Nella Roma tardo antica i ricchi amavano i fastosi banchetti e l’andare a caccia nelle loro lussuose residenze fuori città, mentre i più colti si dedicavano alla lettura di libri classici o alla scrittura. Va detto però, tranne rare eccezioni come quelle di Simmaco e Namaziano, gli aristocratici solitamente si limitavano alle satire di Giovenale. Inoltre, gli appartenenti alla classe aristocratica si concedevano anche delle piccole vacanze su imbarcazione riccamente dipinte e decorate, su cui solcavano i fiumi e i laghi del Lazio.

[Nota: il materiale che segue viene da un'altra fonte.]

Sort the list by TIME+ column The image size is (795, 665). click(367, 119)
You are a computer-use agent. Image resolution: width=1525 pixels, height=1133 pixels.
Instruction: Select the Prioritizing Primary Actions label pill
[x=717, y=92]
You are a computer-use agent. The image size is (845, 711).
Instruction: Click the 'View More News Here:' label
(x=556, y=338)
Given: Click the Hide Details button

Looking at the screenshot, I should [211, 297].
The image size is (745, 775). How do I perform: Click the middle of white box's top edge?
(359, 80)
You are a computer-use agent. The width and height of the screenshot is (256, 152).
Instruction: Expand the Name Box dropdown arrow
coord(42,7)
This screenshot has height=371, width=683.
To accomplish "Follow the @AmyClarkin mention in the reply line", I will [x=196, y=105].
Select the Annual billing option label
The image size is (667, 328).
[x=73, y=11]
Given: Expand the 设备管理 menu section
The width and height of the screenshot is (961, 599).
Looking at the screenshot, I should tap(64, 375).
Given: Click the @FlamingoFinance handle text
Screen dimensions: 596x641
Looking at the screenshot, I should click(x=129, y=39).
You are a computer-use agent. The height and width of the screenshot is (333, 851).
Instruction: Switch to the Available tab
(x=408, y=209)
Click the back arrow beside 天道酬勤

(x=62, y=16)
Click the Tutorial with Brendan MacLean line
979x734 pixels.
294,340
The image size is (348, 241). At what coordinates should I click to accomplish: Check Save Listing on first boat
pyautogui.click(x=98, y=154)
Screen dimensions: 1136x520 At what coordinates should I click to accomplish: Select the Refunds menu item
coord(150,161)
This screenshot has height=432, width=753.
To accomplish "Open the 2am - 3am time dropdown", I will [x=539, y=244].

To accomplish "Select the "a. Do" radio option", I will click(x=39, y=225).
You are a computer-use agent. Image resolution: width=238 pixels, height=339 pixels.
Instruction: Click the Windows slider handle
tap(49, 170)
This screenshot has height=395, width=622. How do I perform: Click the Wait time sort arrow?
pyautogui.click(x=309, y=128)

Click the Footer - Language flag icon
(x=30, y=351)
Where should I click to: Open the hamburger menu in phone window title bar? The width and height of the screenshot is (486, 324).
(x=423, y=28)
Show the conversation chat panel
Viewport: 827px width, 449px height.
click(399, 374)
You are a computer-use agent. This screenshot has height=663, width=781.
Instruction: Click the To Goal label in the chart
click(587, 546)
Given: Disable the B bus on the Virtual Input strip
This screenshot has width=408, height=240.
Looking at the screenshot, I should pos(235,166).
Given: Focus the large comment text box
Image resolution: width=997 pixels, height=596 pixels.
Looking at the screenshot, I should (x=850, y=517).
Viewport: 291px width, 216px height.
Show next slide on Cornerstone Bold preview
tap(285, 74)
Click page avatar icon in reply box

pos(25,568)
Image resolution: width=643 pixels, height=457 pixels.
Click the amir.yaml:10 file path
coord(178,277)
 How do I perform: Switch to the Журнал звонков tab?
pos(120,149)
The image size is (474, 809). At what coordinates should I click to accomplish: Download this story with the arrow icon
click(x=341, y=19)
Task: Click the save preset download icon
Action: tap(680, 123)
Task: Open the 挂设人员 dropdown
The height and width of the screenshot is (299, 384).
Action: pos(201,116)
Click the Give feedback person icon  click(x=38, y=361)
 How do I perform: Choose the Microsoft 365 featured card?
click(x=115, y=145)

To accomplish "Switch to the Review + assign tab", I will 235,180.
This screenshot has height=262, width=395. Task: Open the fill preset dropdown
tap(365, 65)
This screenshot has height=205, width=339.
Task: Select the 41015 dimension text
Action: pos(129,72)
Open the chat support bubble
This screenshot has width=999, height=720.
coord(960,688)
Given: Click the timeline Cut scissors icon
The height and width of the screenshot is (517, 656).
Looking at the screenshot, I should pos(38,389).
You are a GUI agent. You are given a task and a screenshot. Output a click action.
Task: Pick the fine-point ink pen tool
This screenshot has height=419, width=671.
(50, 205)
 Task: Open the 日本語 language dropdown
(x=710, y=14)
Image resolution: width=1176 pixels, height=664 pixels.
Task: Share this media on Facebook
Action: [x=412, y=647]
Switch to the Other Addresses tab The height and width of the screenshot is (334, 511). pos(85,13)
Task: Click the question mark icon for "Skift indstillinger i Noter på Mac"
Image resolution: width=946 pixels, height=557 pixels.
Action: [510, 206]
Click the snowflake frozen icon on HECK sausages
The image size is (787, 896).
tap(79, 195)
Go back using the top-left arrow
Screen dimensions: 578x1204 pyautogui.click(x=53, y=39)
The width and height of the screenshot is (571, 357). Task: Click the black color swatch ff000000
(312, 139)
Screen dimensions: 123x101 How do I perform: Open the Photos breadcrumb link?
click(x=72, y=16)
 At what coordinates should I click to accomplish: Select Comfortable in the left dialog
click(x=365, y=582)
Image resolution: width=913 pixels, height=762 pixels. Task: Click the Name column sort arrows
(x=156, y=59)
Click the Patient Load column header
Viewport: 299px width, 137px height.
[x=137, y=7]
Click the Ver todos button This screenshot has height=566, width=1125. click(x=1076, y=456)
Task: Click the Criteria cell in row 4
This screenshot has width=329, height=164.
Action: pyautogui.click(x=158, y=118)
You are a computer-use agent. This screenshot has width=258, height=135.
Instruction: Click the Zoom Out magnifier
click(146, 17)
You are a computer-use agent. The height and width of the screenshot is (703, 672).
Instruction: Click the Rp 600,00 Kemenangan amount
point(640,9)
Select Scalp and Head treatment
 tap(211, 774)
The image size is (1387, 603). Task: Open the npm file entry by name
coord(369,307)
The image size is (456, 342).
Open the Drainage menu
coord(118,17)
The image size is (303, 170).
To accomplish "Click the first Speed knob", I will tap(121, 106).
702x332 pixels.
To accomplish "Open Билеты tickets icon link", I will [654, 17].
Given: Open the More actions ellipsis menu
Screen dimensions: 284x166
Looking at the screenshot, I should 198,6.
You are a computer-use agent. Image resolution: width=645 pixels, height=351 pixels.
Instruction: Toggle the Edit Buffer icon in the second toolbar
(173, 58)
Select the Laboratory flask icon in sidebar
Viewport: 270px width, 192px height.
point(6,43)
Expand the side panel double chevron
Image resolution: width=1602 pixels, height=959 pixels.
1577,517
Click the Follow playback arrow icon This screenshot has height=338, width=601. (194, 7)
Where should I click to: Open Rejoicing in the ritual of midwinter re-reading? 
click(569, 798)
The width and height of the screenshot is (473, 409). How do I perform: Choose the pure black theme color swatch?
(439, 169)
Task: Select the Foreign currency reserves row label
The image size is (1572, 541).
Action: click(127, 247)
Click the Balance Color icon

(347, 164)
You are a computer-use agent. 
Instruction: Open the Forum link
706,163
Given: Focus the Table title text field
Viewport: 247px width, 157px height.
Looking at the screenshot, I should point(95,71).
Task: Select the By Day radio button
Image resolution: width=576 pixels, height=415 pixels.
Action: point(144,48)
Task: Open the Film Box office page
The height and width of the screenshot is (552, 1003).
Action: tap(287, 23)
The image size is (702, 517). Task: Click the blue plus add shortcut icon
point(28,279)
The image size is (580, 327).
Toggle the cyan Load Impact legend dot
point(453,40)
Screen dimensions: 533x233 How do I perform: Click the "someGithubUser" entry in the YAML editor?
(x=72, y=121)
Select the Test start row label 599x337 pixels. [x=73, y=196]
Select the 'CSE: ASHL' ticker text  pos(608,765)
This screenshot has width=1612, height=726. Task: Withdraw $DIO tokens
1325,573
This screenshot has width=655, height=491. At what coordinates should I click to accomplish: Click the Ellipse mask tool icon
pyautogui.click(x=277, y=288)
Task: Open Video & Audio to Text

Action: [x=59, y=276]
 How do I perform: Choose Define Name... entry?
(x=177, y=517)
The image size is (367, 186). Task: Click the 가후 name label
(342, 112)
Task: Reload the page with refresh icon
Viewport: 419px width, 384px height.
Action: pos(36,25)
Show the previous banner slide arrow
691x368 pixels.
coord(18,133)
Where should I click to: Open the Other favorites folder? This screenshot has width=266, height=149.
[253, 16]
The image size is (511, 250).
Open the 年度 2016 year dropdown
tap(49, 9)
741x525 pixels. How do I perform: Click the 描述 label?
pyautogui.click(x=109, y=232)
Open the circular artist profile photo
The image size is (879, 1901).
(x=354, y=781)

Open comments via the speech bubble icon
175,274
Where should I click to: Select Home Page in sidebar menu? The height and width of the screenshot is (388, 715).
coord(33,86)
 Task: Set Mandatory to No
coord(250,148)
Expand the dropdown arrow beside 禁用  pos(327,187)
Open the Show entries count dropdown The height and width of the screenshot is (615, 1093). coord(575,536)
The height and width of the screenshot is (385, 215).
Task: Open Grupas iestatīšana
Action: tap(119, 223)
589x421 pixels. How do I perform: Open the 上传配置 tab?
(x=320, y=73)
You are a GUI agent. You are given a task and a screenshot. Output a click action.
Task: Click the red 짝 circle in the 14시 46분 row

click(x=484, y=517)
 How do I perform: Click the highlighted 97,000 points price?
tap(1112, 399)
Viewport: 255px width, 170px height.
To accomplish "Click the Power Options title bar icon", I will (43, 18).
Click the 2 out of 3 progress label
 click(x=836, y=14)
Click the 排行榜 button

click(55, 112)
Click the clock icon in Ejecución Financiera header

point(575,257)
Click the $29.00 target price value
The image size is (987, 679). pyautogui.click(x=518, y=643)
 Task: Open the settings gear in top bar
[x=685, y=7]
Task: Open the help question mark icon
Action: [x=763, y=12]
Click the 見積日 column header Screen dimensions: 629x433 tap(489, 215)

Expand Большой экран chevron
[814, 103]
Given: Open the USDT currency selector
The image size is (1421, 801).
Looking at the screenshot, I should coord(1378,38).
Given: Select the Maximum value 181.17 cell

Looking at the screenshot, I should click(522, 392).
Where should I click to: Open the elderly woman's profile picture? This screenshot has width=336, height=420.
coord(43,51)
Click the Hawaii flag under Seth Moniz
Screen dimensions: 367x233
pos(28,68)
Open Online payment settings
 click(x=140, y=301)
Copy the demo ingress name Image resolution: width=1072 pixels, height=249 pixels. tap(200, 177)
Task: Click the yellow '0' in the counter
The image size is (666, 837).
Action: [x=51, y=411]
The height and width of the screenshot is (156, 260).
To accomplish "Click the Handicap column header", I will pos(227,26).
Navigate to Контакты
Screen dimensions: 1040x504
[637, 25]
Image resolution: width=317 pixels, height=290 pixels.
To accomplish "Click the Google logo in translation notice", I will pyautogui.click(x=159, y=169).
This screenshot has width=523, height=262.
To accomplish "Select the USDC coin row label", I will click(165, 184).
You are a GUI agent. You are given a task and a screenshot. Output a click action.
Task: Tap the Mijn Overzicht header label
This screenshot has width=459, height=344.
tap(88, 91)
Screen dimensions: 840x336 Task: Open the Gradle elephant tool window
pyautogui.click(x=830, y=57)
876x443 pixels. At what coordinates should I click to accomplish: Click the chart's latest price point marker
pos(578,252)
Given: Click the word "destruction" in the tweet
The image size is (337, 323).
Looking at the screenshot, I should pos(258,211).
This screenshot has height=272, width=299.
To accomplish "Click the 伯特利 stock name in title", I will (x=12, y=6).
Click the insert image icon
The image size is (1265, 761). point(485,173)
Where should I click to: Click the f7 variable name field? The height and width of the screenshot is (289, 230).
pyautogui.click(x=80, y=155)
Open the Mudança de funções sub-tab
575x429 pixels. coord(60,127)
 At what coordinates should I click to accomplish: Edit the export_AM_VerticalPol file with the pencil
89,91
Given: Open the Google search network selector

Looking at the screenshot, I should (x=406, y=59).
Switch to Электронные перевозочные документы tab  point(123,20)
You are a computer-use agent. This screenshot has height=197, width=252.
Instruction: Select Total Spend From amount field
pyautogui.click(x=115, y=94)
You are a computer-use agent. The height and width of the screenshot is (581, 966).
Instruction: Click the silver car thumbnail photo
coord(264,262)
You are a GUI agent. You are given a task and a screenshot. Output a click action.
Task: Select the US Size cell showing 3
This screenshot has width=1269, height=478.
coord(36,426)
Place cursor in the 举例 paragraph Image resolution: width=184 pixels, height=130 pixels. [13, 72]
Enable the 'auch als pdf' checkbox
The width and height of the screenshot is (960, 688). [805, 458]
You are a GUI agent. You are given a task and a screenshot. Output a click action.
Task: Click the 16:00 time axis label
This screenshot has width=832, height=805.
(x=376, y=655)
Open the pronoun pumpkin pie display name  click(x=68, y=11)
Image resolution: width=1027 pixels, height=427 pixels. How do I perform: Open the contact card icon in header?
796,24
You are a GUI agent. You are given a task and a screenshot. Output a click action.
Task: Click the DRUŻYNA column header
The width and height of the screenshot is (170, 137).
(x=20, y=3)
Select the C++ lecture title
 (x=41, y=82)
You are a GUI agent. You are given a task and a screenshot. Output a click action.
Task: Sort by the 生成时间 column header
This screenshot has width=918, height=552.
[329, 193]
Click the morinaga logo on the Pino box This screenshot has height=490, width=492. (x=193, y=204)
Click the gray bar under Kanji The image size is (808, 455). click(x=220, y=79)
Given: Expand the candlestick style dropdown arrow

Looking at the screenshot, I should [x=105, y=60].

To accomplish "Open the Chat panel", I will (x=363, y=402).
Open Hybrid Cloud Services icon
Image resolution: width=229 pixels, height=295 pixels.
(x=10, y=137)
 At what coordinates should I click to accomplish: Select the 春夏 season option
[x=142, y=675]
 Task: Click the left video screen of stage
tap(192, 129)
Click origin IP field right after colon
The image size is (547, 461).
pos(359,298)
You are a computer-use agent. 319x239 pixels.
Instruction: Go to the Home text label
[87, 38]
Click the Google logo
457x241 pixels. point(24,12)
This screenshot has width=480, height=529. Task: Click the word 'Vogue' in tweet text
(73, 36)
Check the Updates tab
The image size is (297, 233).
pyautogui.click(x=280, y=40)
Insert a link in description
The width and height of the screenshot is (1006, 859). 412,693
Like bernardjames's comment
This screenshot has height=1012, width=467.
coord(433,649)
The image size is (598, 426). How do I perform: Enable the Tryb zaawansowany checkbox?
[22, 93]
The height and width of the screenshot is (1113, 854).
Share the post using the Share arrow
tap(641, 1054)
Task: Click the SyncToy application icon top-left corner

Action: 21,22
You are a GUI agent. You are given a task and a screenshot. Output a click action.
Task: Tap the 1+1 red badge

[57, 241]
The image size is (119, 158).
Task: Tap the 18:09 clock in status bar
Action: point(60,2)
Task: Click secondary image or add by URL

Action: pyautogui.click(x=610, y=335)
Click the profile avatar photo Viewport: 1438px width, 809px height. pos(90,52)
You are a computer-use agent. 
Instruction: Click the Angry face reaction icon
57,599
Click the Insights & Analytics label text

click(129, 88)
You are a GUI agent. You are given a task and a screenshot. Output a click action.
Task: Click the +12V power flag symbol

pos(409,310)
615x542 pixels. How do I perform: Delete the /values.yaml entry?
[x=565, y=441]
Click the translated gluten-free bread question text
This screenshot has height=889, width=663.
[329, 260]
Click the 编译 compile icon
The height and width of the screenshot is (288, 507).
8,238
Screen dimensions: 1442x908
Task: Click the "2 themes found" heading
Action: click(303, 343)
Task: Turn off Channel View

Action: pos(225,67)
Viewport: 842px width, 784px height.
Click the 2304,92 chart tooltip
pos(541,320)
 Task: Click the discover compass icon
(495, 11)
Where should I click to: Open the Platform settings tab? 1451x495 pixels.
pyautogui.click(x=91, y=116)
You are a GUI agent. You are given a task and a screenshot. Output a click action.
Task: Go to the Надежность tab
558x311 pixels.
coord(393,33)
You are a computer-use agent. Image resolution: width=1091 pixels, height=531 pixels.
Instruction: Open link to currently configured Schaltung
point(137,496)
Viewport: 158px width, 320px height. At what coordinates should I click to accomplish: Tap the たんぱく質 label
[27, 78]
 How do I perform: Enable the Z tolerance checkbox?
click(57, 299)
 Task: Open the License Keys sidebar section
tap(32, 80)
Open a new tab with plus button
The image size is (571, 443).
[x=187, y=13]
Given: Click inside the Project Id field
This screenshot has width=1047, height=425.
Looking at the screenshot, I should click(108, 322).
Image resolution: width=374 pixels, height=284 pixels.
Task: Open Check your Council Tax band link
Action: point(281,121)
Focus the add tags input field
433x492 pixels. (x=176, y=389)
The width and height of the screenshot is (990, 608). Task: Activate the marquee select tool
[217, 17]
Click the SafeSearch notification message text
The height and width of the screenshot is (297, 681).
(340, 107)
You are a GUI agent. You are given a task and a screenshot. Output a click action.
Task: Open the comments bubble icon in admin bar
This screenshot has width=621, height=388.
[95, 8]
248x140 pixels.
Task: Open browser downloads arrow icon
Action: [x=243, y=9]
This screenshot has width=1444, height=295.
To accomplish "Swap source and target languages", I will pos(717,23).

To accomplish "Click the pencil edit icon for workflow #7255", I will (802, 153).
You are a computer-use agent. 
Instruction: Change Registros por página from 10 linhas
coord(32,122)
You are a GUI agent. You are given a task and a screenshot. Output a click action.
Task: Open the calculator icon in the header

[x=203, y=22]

Nonostante ciò, patrizi e plebei, ricchi e poveri condividevano numerosi passatempi, come le corse dei carri, la vera passione dei Romani, dimostrabile anche dal fatto che il Circo Massimo poteva contenere fino a trecentomila persone, secondo alcuni fino a quasi quattrocentomila e rimase inattività fino alla VI secolo, quindi ancora in un periodo successivo al Colosseo, i cui ultimi spettacoli si tennero sotto il regno di Teodorico. A tal proposito si può citare il caso di Treviri, in cui la popolazione, dopo aver subito tre saccheggi devastanti a metà del V secolo, chiese all’imperatore il ripristino dei giochi nell’ippodromo. Lo stesso discorso valeva per gli spettacoli teatrali, anche se meno apprezzati rispetto ai secoli precedenti, quelli dei mimi, ma amavano anche il gioco dei dadi, i combattimenti fra galli, le bettole e ovviamente la grande passione per le bevute di vino, quest’ultime apprezzate oggi come ieri da molti ed indistintamente dalla classe sociale di appartenenza. Le terme, uno dei simboli della Roma antica, rimasero una meta prediletta per gli antichi Romani a fine giornata, sia per i ricchi e potenti che per il popolo. Inoltre, vi era anche uno stadio, lo stadio Domiziano che era destinato ai giochi atletici e che poteva contenere circa 30000 posti a sedere. Tuttavia, i Romani non apprezzarono mai troppo questo tipo di spettacoli, ritenuti troppo poco violenti e virili.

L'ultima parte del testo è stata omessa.